• Excerpt to read:
But what if New Thought can break away from this one-law-above-all approach? If affirmative thought can be understood as one ray of light, one vital method and outlook, within life’s greatly deep forest of forces and causes, the positive-thinking paradigm may experience a new form of relevance and reinvention in the early twenty-first century. Indeed, the philosophy’s core ideas are already echoed within many precincts of contemporary science and medicine.

In 2007, nearly half of medical doctors polled in a Chicago survey
revealed that they routinely and knowingly prescribed medications to their patients that they considered ineffective, or in dosages that were too low to produce any real effect. Their aim was to create a placebo response. For more than fifty years, double-blind studies have shown consistent results from the placebo response. Today, a steady spike of placebo responses in control groups perplexes researchers for pharmaceutical companies. In tests of new antidepressants, for example, the placebo effect is often found to match or exceed the efficacy of trial medications. The placebo effect has also been repeatedly prevalent in recent studies of medications for pain relief, anxiety, sexual dysfunction, and the tremors associated with Parkinson’s disease.

The placebo response seems to operate on factors including positive anticipation, empathy of the caregiver, and support-group dynamics, such as experiencing and discussing the positive benefits of a treatment with fellow patients. These traits mirror the methods of early mental healing and New Thought. Researchers who are studying the mechanics of the placebo response obviously share none of the spiritual assumptions of the mental-healing traditions; yet the placebo phenomenon is, in effect, the mind-cure of our era.

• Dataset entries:
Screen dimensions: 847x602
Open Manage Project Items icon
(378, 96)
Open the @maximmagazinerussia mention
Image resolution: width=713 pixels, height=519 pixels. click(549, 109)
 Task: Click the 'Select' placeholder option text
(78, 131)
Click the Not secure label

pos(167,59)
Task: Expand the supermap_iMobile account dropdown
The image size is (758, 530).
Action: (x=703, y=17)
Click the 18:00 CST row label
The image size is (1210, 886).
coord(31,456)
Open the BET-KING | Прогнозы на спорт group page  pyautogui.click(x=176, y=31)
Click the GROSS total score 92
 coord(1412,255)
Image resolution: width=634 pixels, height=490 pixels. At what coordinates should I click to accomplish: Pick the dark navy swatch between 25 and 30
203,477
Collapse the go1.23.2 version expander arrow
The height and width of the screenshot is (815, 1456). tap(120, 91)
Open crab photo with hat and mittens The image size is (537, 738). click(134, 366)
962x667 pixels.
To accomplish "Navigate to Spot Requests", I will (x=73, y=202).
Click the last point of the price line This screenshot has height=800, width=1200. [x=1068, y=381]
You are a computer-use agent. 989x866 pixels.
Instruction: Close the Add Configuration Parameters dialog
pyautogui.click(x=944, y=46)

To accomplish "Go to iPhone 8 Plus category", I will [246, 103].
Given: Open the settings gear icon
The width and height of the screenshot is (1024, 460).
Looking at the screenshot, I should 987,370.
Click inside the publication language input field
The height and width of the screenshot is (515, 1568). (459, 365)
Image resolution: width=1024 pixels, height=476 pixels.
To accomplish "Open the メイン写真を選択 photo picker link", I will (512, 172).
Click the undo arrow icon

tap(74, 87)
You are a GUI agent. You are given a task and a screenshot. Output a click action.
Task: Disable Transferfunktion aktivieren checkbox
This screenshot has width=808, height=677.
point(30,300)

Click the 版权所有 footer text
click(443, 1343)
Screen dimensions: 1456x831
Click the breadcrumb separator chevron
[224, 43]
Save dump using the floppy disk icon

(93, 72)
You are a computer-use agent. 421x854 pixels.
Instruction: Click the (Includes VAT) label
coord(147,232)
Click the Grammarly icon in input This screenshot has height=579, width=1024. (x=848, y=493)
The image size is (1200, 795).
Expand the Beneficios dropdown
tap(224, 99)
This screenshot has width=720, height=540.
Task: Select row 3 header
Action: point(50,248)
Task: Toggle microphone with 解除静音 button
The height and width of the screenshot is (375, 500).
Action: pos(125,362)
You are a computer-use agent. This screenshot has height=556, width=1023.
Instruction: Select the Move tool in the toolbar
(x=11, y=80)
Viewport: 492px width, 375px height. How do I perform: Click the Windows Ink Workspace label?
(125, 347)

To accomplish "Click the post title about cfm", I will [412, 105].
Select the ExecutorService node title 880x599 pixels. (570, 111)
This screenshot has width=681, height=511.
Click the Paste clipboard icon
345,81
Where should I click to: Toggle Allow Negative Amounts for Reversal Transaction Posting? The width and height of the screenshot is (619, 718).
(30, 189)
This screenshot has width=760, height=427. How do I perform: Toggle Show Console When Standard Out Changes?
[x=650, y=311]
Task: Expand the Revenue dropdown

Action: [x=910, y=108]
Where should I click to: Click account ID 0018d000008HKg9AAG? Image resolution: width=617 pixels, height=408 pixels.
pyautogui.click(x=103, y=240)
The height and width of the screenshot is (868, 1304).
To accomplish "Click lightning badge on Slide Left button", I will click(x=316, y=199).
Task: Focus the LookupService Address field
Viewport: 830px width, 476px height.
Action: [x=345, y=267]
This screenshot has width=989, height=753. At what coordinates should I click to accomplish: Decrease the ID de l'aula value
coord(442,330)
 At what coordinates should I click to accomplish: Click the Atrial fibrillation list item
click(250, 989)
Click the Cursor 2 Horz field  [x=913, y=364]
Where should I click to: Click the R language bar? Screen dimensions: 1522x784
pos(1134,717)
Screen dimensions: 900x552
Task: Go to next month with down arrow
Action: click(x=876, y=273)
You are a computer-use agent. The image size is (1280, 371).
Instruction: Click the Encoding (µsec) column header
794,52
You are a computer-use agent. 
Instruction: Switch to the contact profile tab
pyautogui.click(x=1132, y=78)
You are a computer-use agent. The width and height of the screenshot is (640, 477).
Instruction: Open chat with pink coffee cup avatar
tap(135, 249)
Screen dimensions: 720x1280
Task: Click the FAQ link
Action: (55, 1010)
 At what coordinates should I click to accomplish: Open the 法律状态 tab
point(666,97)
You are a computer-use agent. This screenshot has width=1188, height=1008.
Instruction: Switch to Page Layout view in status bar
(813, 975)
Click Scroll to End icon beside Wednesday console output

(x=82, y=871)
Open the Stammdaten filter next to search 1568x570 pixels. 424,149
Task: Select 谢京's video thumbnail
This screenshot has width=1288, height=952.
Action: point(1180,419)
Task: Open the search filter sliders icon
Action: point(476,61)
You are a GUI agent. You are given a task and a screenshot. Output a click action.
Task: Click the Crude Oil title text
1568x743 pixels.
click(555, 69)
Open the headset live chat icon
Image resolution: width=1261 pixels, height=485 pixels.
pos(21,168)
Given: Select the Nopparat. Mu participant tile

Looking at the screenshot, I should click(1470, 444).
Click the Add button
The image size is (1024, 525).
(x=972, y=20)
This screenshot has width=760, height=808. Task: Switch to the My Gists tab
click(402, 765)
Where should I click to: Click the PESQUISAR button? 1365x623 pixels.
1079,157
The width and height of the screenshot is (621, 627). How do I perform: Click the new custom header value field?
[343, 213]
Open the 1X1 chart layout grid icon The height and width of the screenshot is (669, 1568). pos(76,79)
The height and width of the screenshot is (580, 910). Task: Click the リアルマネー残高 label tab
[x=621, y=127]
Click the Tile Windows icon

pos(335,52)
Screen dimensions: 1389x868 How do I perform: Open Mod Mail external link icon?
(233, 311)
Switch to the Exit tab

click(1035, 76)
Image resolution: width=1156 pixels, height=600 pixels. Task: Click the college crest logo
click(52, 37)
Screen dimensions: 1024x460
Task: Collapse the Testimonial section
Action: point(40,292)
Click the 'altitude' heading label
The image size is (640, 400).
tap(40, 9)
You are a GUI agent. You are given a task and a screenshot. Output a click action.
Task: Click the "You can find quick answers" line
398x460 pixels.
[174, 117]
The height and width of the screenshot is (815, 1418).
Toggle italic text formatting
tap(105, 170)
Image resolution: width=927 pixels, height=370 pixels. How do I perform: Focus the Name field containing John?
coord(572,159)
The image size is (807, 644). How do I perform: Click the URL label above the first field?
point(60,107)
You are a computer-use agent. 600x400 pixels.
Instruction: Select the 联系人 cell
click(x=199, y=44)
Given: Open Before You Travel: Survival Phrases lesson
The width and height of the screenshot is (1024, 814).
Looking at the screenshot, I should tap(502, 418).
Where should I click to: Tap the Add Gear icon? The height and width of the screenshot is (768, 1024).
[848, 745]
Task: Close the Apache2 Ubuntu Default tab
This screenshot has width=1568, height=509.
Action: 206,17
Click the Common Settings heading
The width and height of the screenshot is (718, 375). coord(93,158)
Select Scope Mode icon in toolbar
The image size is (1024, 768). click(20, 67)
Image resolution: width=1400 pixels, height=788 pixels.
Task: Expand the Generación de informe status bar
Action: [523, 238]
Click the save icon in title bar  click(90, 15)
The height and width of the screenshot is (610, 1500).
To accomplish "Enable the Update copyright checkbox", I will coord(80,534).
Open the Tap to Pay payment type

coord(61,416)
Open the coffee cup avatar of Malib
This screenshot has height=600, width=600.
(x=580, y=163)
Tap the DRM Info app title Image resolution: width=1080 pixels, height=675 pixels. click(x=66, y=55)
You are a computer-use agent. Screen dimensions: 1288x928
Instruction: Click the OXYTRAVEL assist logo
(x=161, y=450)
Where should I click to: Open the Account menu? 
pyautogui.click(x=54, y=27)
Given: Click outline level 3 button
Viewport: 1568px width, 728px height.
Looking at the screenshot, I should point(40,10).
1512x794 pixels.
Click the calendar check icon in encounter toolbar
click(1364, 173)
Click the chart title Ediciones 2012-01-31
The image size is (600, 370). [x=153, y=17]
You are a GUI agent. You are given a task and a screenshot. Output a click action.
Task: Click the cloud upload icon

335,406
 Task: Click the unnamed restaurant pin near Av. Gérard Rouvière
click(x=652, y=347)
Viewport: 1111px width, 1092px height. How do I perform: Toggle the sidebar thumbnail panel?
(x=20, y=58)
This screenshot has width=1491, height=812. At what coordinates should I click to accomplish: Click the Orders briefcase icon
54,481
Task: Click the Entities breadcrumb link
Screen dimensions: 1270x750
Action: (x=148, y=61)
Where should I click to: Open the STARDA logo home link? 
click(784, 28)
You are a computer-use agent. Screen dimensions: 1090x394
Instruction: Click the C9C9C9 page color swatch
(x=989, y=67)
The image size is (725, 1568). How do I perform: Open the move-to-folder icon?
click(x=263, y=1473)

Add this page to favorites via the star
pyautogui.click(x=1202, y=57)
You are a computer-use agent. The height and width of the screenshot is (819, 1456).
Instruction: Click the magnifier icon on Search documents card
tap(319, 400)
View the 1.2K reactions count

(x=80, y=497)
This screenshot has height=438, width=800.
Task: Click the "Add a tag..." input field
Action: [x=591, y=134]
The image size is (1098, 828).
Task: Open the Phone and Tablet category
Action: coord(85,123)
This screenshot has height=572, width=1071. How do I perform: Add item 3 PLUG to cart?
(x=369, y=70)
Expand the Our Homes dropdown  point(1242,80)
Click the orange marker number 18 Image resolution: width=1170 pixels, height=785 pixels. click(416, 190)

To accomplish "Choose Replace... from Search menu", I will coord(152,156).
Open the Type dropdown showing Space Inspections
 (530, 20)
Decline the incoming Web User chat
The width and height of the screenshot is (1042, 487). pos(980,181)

• The problem: Continue the passage on New Thought and the placebo response from its final sentence, in the same textbook voice.

• Answer to the problem:
Some medical authorities might privately nod in sympathy with the defense of Mesmer by Charles d’Eslon, the late-eighteenth-century Paris physician: “It may indeed be
entirely
imagination. And if it is? Then imagination is a force as potent as it is little understood. Let us work with this mysterious imagination, let us use it to cure, let us learn more about it.” Or, as it was put to Benjamin Franklin’s committee by a patient of Mesmer’s: “If it is to an illusion that I owe the health which I believe that I enjoy, I humbly beg the scholars who are seeing so clearly, not to destroy it; let them enlighten the universe, but let them leave me to my error; and let them allow to my simplicity, to my weakness, and to my ignorance, the use of an invisible force, which does not exist, but which heals me.”

Many physicians counter that misleading a patient, as in the Chicago study, has no place in ethical medicine. They make a vital point.
But through further study, physicians and researchers may discover new ways to transparently replicate the settings and circumstances that produce the placebo response. A 2010 study by Ted J. Kaptchuk and fellow researchers at Harvard’s Program in Placebo Studies and the Therapeutic Encounter produced remarkable findings in this very area: Patients reported relief
even when they knew they were receiving a placebo pill
. Researchers informed eighty sufferers of irritable bowel syndrome that some would be receiving a placebo while others would be in a no-treatment control group. Fifty-nine percent of sufferers who took the “honest placebo” reported “adequate relief” (compared to 35 percent in the control group). It marks one of the first pieces of modern clinical data that reveals the powers of the mind to give physical relief even when a “sugar pill” is transparently administered.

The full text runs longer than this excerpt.